* _INSTRUCTIONS TO FOLLOW_: Repeat the span of the entries below that starts at the line with "You are a GUI" and ends at the line with "This screenshot has width=1280, height=720.", nothing more. Skip the pictures.

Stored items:
==*==
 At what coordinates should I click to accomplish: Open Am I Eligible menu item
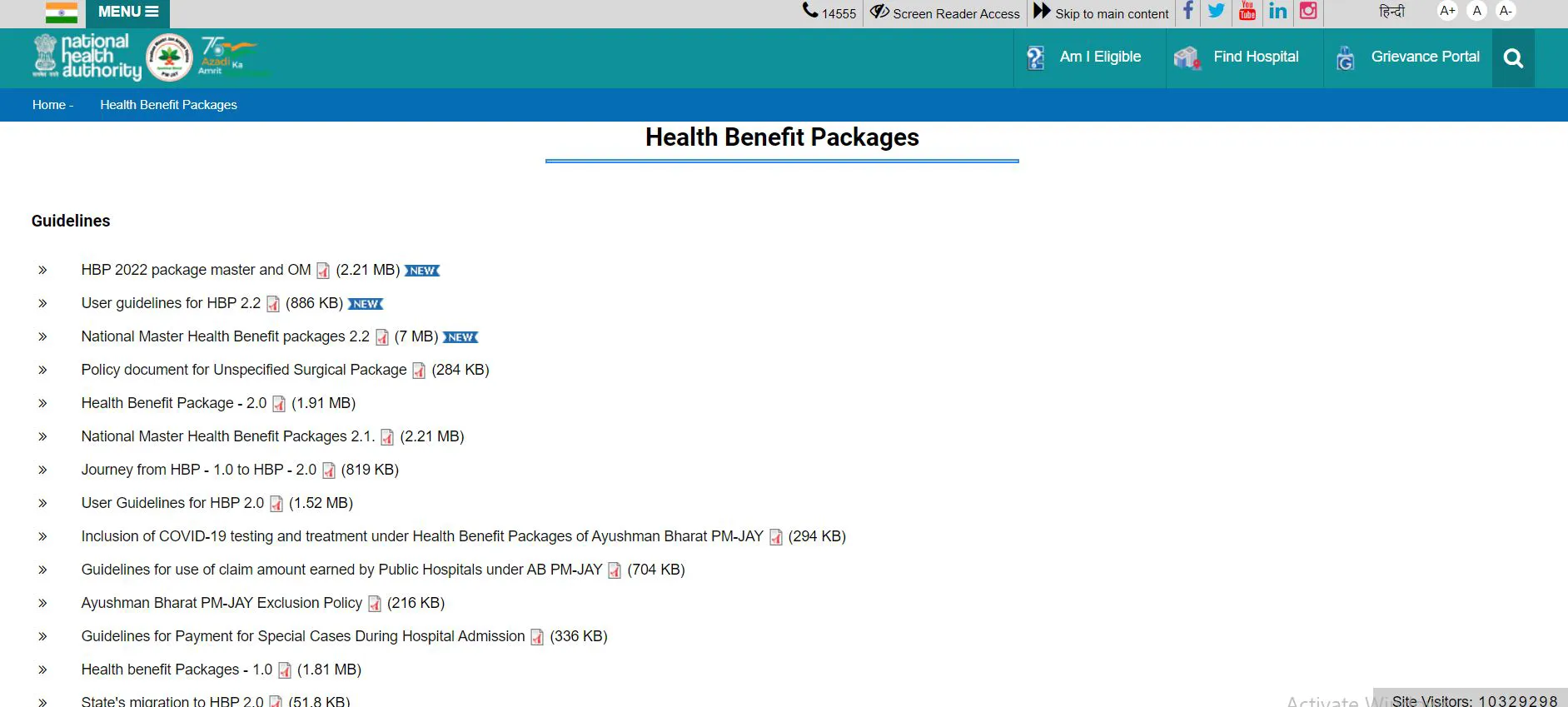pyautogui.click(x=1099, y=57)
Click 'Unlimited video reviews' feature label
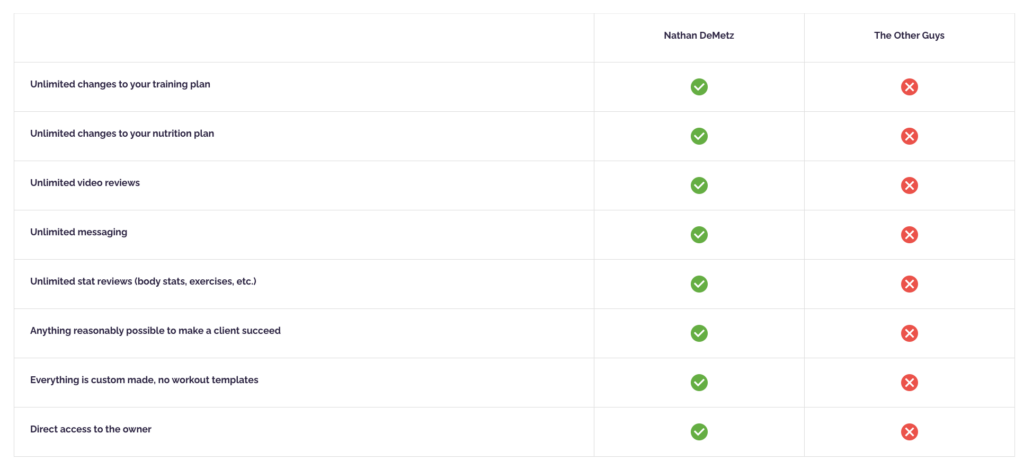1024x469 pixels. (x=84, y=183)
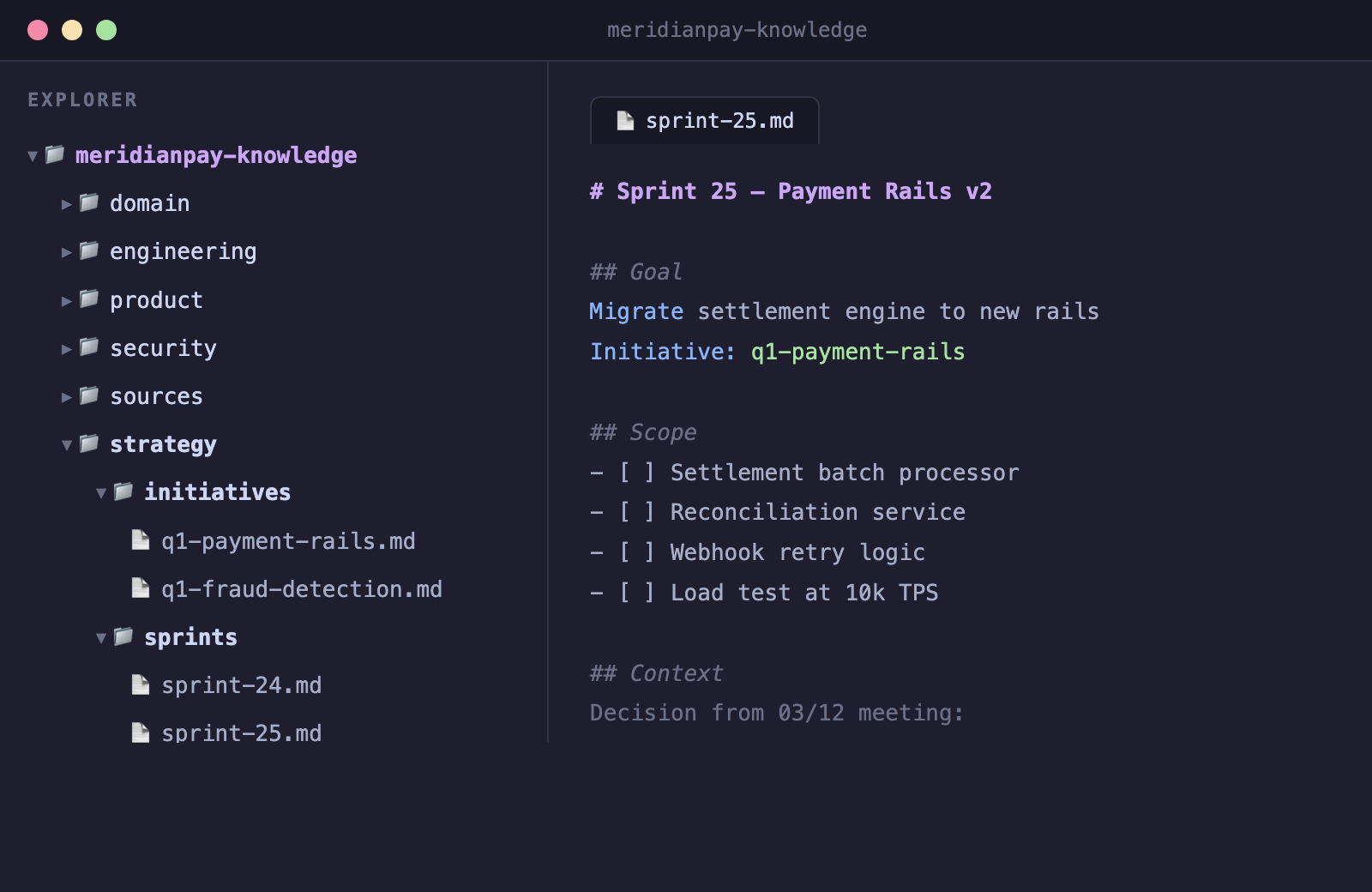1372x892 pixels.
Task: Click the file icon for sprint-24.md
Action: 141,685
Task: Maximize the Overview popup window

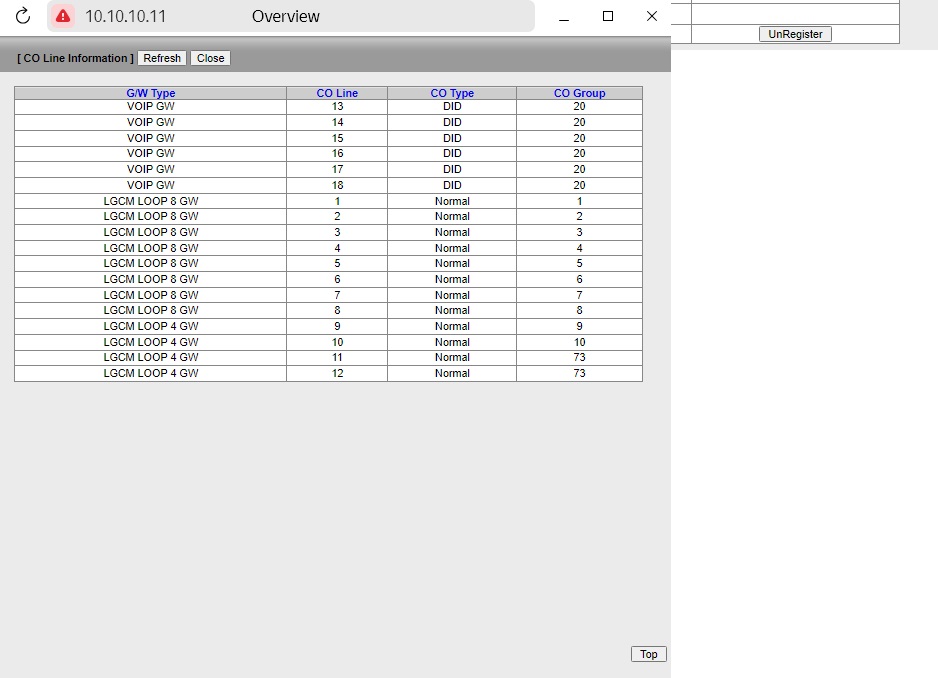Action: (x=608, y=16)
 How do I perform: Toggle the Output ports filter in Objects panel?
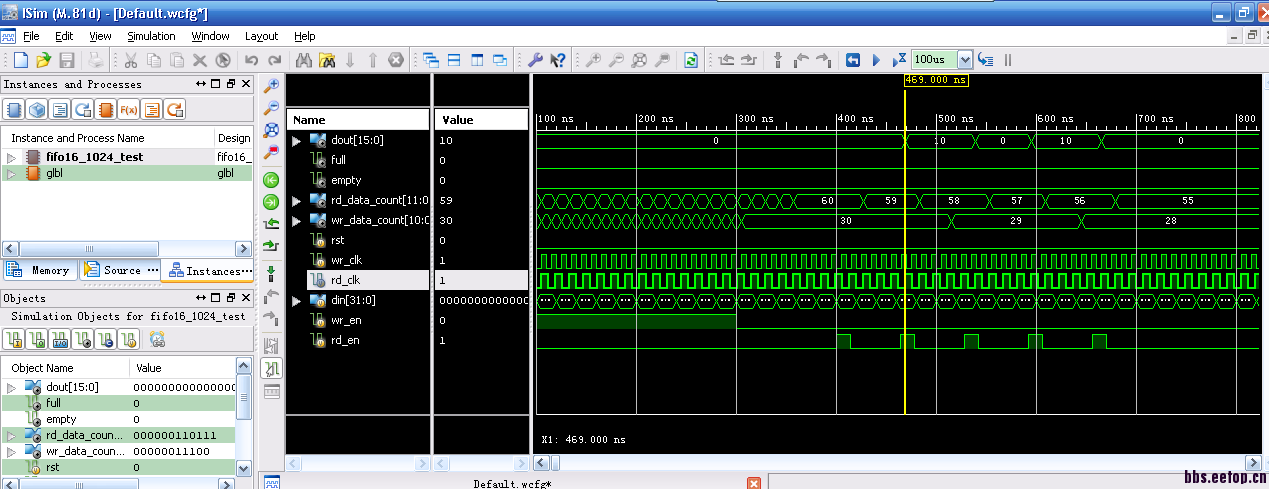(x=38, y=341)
==*==
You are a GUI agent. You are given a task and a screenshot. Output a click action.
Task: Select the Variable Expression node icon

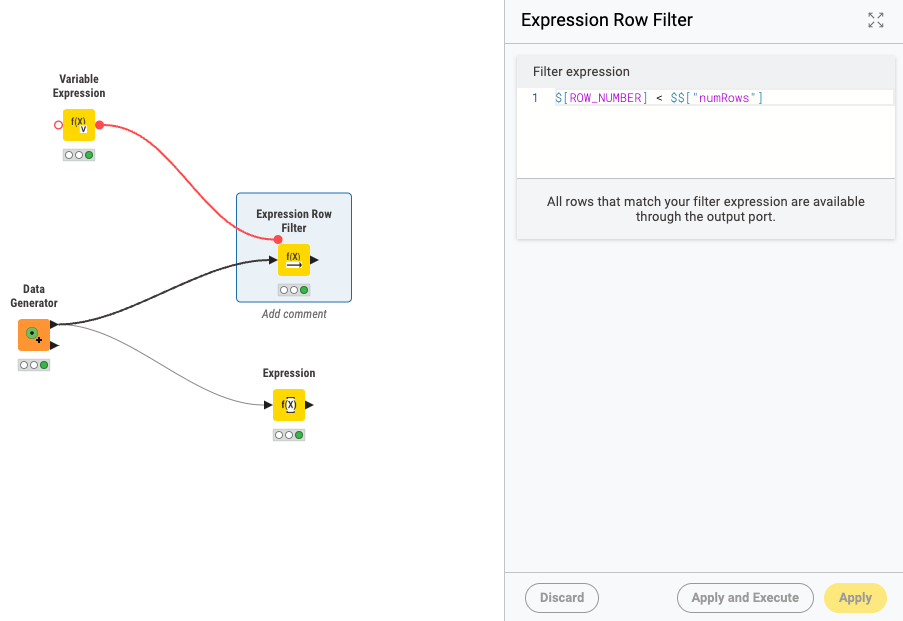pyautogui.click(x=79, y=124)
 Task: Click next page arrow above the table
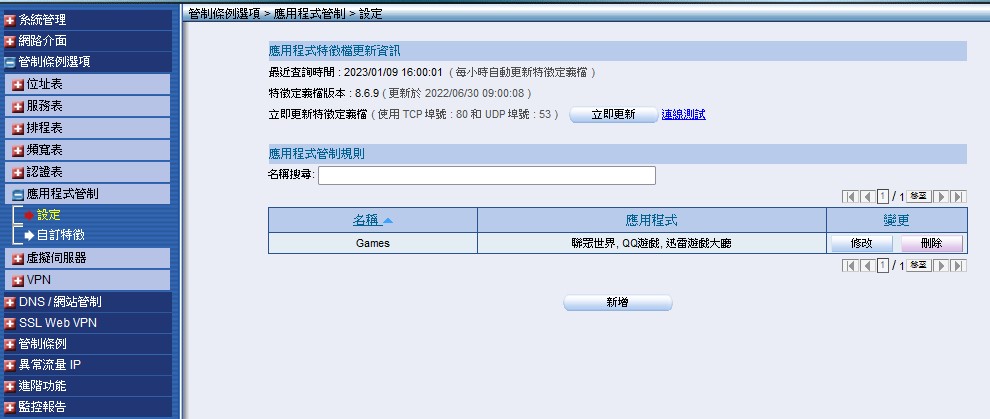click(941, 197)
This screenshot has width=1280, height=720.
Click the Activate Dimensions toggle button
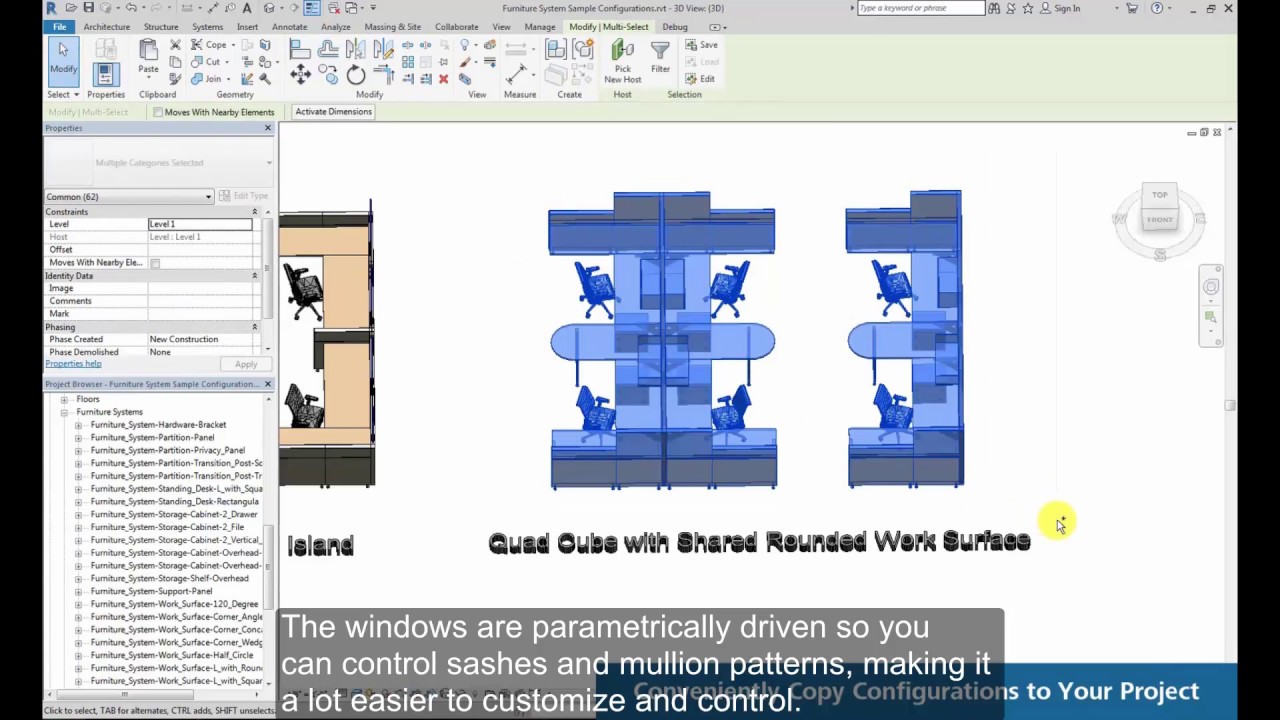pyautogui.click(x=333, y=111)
==*==
* _TASK RESPONSE_:
You are a GUI agent. You are given a task and a screenshot. Output a click action.
Task: Select the Variable Expression node icon

pyautogui.click(x=79, y=124)
 Task: Click next page arrow above the table
click(941, 197)
This screenshot has width=1280, height=720.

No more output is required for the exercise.